=== Begin Enclosure ===

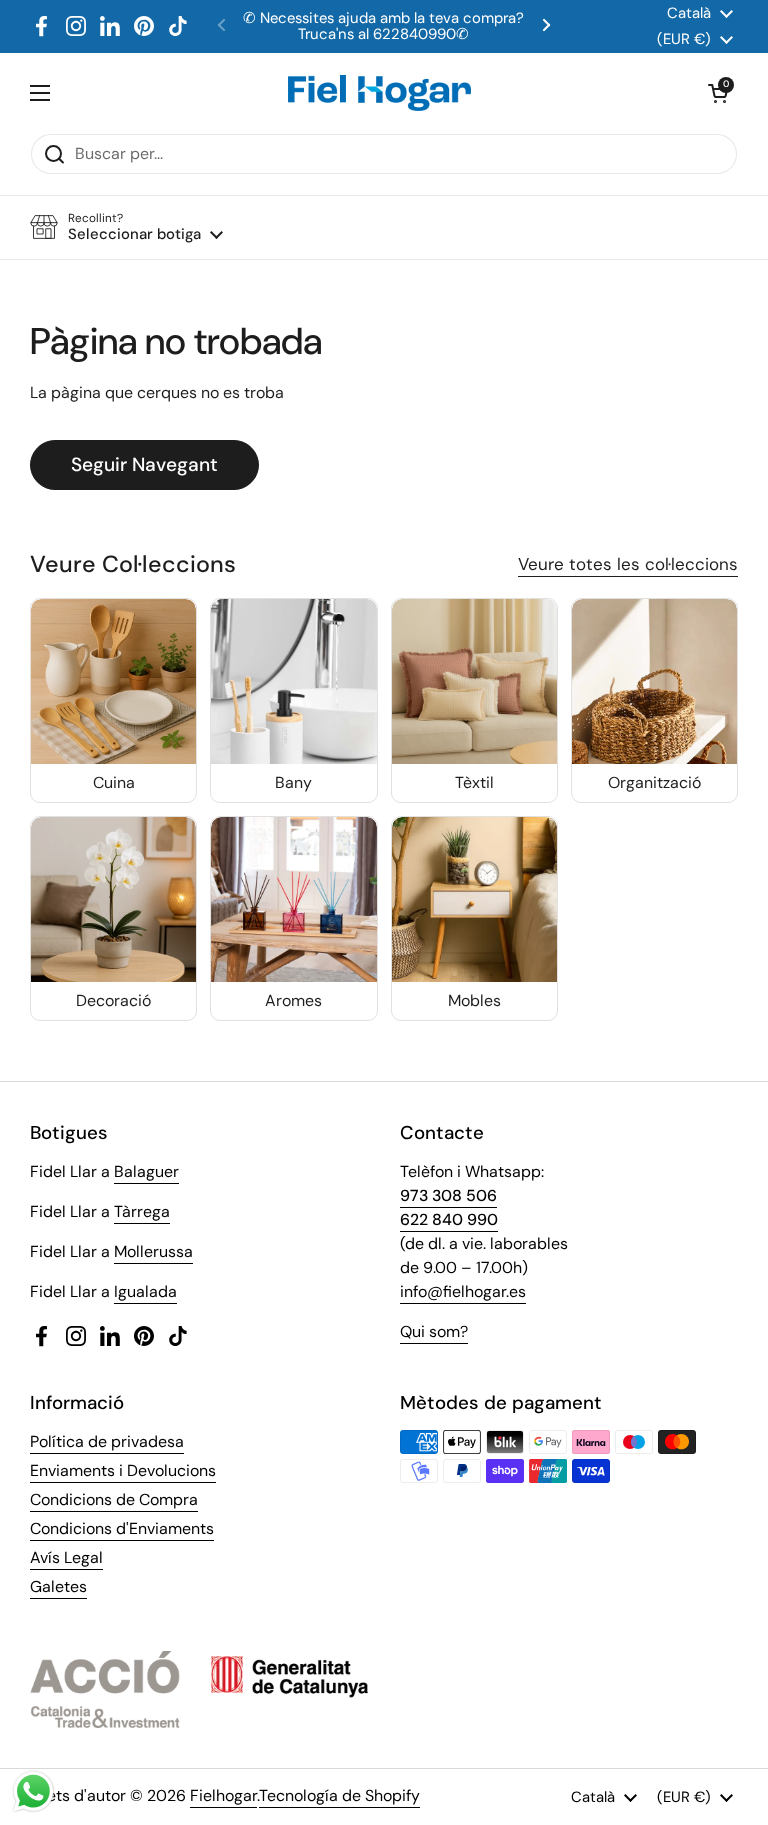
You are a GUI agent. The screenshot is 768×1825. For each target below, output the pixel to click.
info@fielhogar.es (463, 1291)
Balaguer (146, 1171)
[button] (718, 93)
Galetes (58, 1586)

=== End Enclosure ===

INSTRUCTIONS TO FOLLOW :: Copy the records above exactly, leaving out every picture.

SOLVED PROBLEM ::
You are a GUI agent. The screenshot is 768×1825. For each target below, output the pixel to click.
info@fielhogar.es (463, 1291)
Balaguer (146, 1171)
[button] (718, 93)
Galetes (58, 1586)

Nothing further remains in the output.